Interesting discussion.

_

It's always safer to scrape the primary site, www.facebook.com, since we never know when alternative sites might be removed.

_

yes, this sounds like good advice. These sites variants appear and disapear like crazy. I never even knew touch.facebook.com or mbasic.facebook.com existed. Some times I visit reddit.com and also discover that you can use mobile.twitter.com or sometimes is m.dot.something or wap.something.com or old.something.com. Or lite.duckduckgo.com or html.duckduckgo.com

But I also seem to have found other interesting details. Like to share some.

I've started recently to test RSSBridge and other competittors. My main interest is getting RSS out of Facebook.

I'm trying to find out exactly and thouroughly what and how do the different RSSBridge Facebook scraper variants, and their options and parameters choices result in. I don't see answers to these questions of mine, in the docs. I'm not a developer or understand PHP also.
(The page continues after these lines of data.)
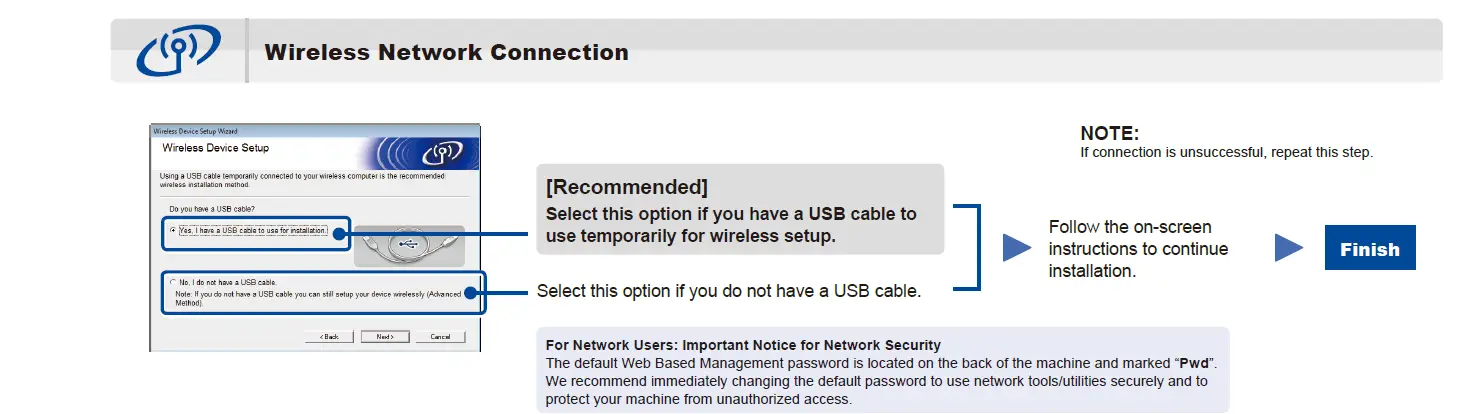The width and height of the screenshot is (1462, 414).
Task: Click the USB cable illustration
Action: click(x=407, y=246)

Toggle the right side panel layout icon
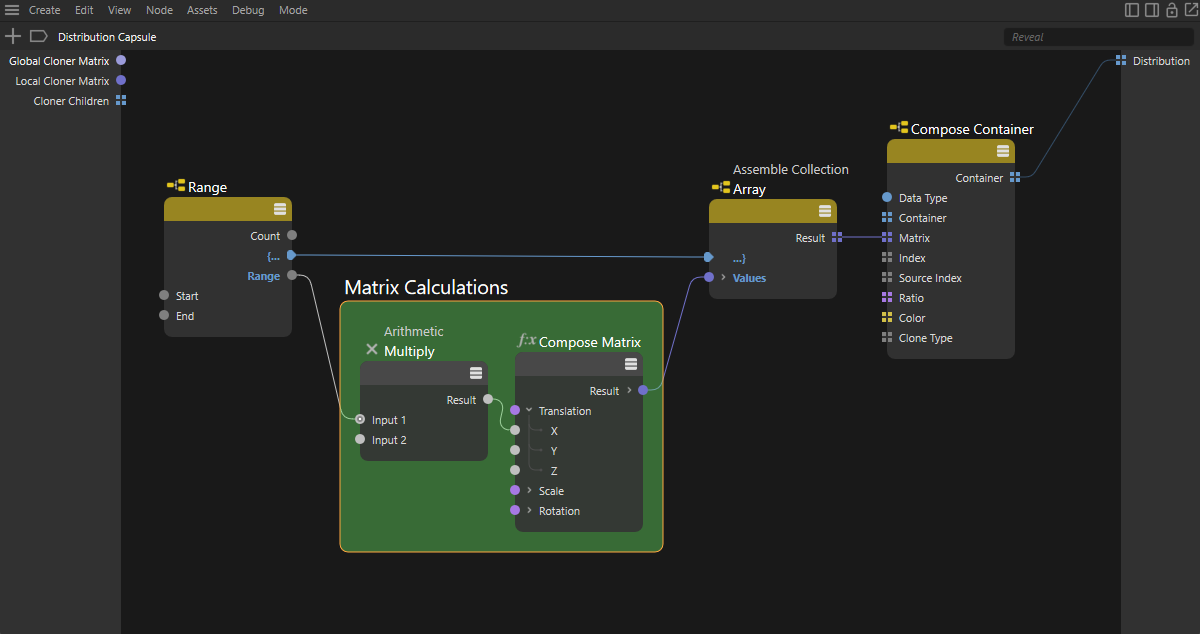(x=1152, y=10)
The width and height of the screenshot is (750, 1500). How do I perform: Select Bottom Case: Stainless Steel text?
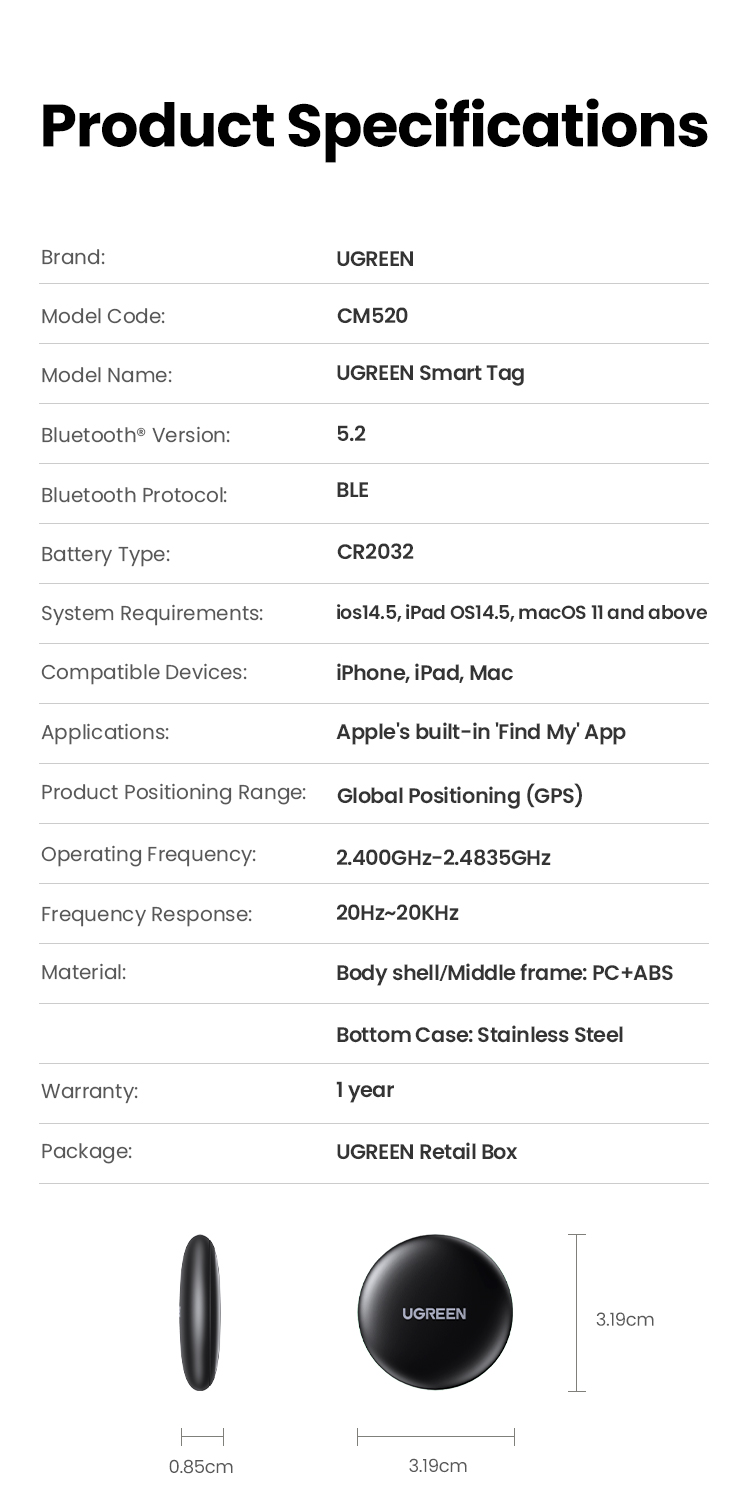click(x=480, y=1034)
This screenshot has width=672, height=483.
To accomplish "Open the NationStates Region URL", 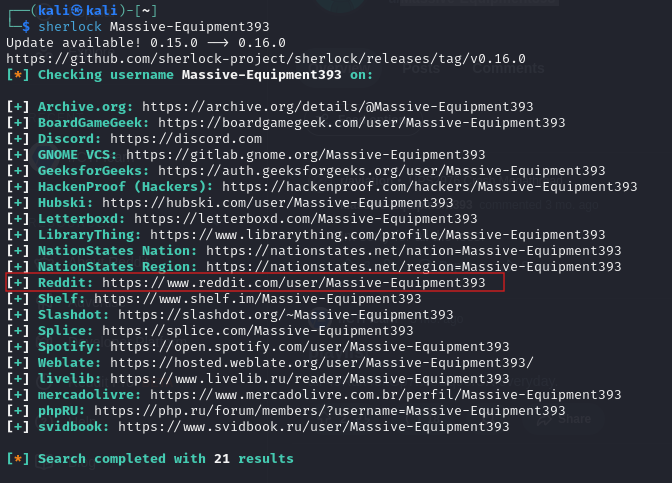I will coord(414,267).
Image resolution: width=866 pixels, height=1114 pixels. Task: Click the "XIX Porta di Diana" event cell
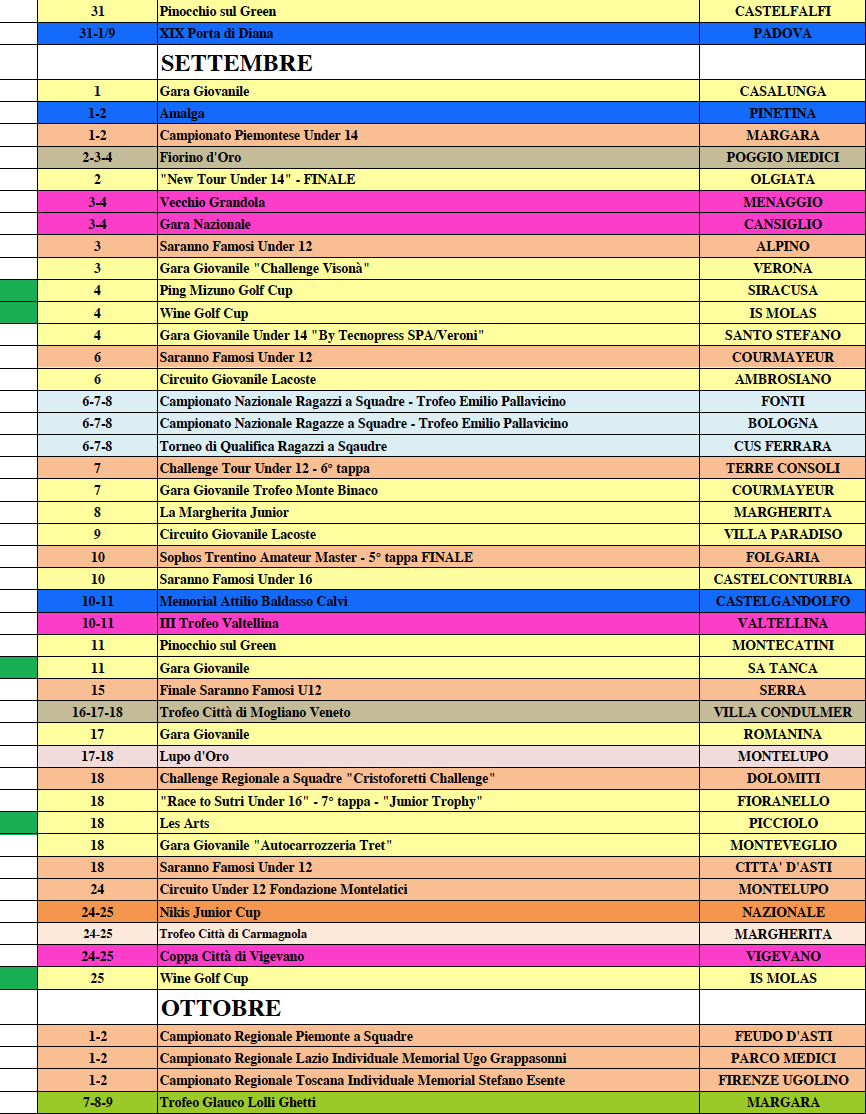pos(427,33)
So feel free to add your comment if you have real experience and understanding.

Confirmed:

By choosing the "Fb2" scraper, called "Facebook Bridge | Touch Site" which seems to scrape touch.facebook.com, instead of the "Main" scraper that scrapes www.facebook,.com One example I got 20 items posted in 2020, and with FB2 it gave me 100 items going back to 2018. Tried different profiles and always keep getting these "20" and "100" items thing reproduced. Would eventually scraping mbasic.facebook.com get me even more and older items ? Good question. Maybe there's even a "secret" facebook variant that you can scrape years of old posts :-) ?

Still Need more Testing:

Otherwise I'm pretty satisfied with the job RSSBridge makes with Facebook. Or better said, amazed, that this can still be done in 2020.

A big Thank You to all the guys who maintain these Facebook scrapers. Great job.

Tried also other python options like, https://github.com/irfancharania/fb-feed-gen But get less results

cvtsi2sd commented 3 years ago

In the last months I've been getting worse and worse results with the "regular" FB bridge - it looks like the HTML served is increasingly dirty (actual content difficult to separate from surrounding stuff, problems like #1774, ...). FB2 works intermittently - I generally get good results, but often it fails with "Unable to get the page id.", even providing the page ID directly, so I think it may be related to rate limiting. Maybe it's time to investigate mbasic more thoroughly?

About its future availability, I somewhat hope that it's been tied to some "weak" embedded device, so it may be here to stay at least for some while. OTOH the main site is subject to continuous redesign, so it's kind of a moving target anyway?